Ces derniers ont en effet de quoi bouder puisque le cours du titre BASF est retombé depuis plusieurs trimestres au même niveau que celui qu’il occupait il y a quinze ans. À cet égard, le groupe basé à Ludwigshafen rejoint le club très ouvert des conglomérats allemands dont le modèle obsolète est à réinventer - on pense bien sûr, entre autres, à Siemens, Bayer, Volkswagen ou ThyssenKrupp.
En 2025, BASF réalise ainsi un chiffre d'affaires inférieur à celui de 2010, tandis que son profit avant impôts et éléments spéciaux est lui presque divisé par trois sur la période. La contre-performance est encore plus criante si l'on tient compte de l'inflation.
Entre-temps, le dividende par action est resté strictement identique. Du reste, pour la troisième année consécutive, la distribution n'est d'ailleurs pas couverte par le cash-flow libre ; c'est donc sans surprise qu'elle a été réduite d'un tiers entre 2024 et 2025.
Les difficultés de BASF ne sont pas nouvelles mais se sont accélérées avec l'invasion de l'Ukraine et la fin de l'approvisionnement énergétique à bas coût en provenance de Russie. L'avalanche de régulations contraignantes en Europe n'a rien arrangé. C'est sans doute ce qui a poussé le groupe à miser fort sur la Chine, hélas pile au moment où l'économie de l'Empire du Milieu montrait des signes d'essoufflement.

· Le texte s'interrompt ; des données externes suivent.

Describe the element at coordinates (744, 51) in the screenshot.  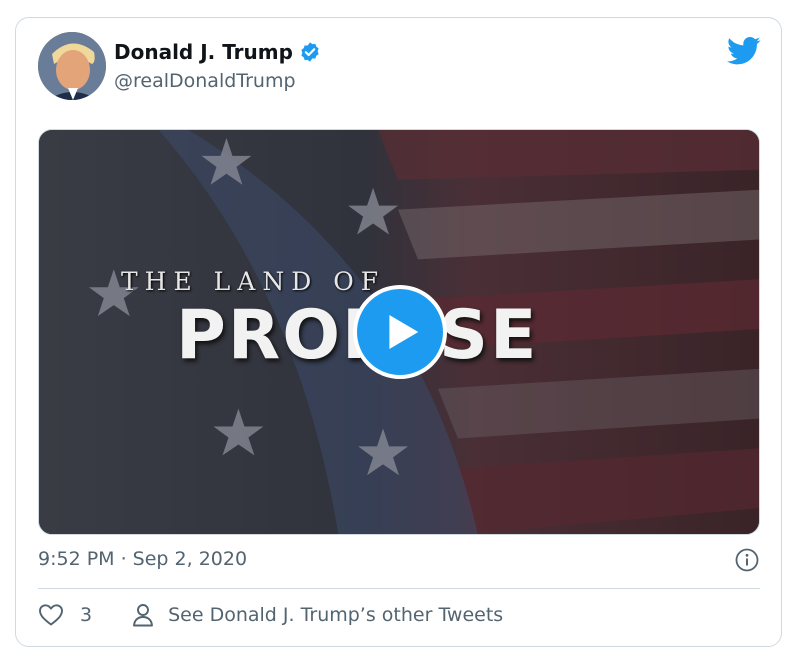
I see `twitter-bird-icon` at that location.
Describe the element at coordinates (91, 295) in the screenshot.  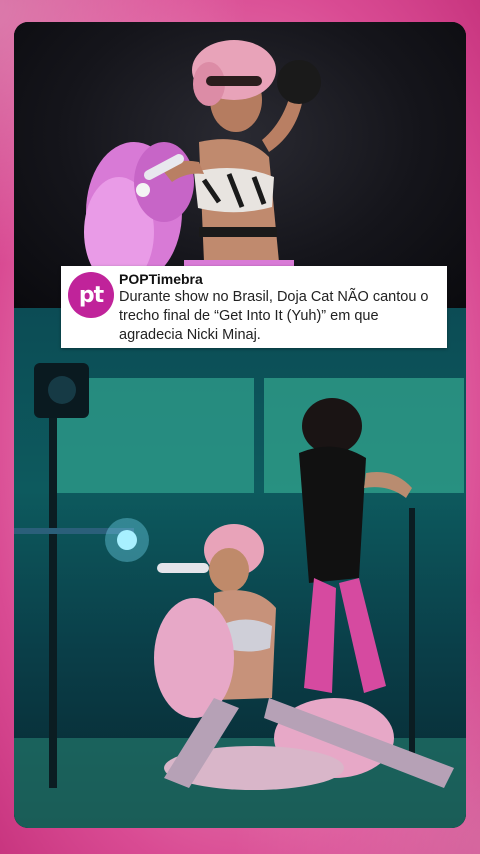
I see `account-avatar: pt` at that location.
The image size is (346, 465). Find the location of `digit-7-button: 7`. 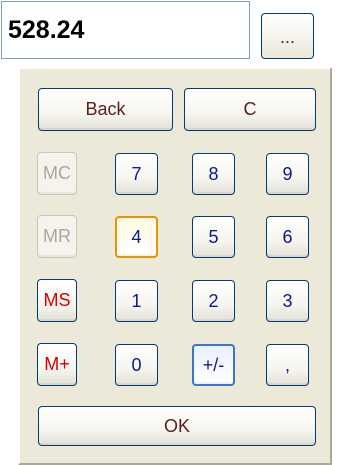

digit-7-button: 7 is located at coordinates (136, 174).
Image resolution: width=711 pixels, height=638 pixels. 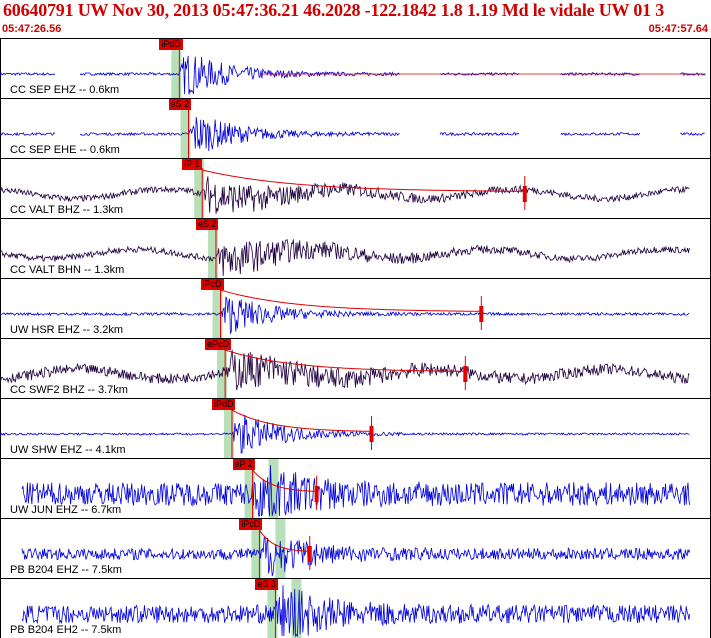 What do you see at coordinates (218, 344) in the screenshot?
I see `phase-pick-tag: ePcD` at bounding box center [218, 344].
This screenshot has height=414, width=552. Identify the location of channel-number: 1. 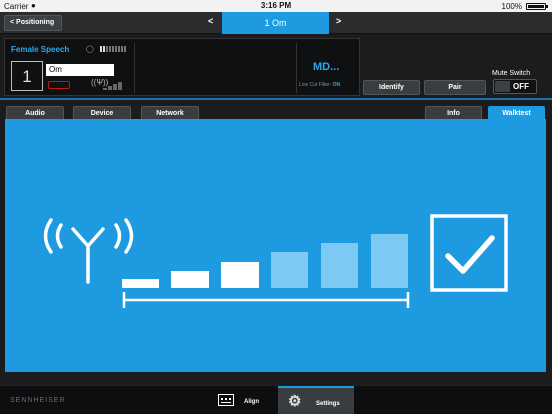
(27, 76).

À titre de comparaison, le méga-site de Zhanjiang a nécessité dix milliards d'euros d'investissements, soit dix fois plus que le plus grand projet de BASF aux États-Unis. Le site chinois devient ainsi le troisième pôle mondial du groupe, derrière ceux de Ludwigshafen et Anvers. À peine opérationnel, son exploitation sera encore déficitaire en 2026. Le management promet néanmoins une contribution positive dès 2027.
Fin 2025, BASF cédait à Carlyle une participation de 60% dans sa division peintures industrielles, vernis et laques. Bon point ici, puisque cette transaction a été réalisée à un multiple favorable au vendeur - en l'occurrence treize fois l'EBITDA avant éléments spéciaux. Elle succède par ailleurs à la vente de l'activité de peintures décoratives à Sherwin-Williams.
La division agricole est également sur les rangs pour une cession, mais le conseil d'administration attend vraisemblablement des conditions de marché un peu plus clémentes après trois années éprouvantes pour le secteur dans son ensemble. Il s'est en tout cas engagé à utiliser le produit des différentes cessions d'actifs pour désendetter le bilan et tranquilliser les investisseurs.
Avec le programme de rachats d'actions en supplément du dividende, BASF reste ferme dans sa volonté de retourner au moins trois milliards d'euros par an à ses actionnaires. La diminution du programme d'investissements en Chine et le plan d'économies au bazooka lancé l'an dernier devraient a priori permettre d'honorer cet engagement.
Cela étant dit, rapporté à une capitalisation boursière de 43 milliards d'euros, et une valeur d'entreprise de 63 milliards d'euros, on peine à distinguer ici une valorisation attractive. BASF doit donc vite renouer avec la croissance, mais il faudra pour cela une détente du contexte législatif en Europe ; et surtout pas de mauvaise surprise en provenance de Chine.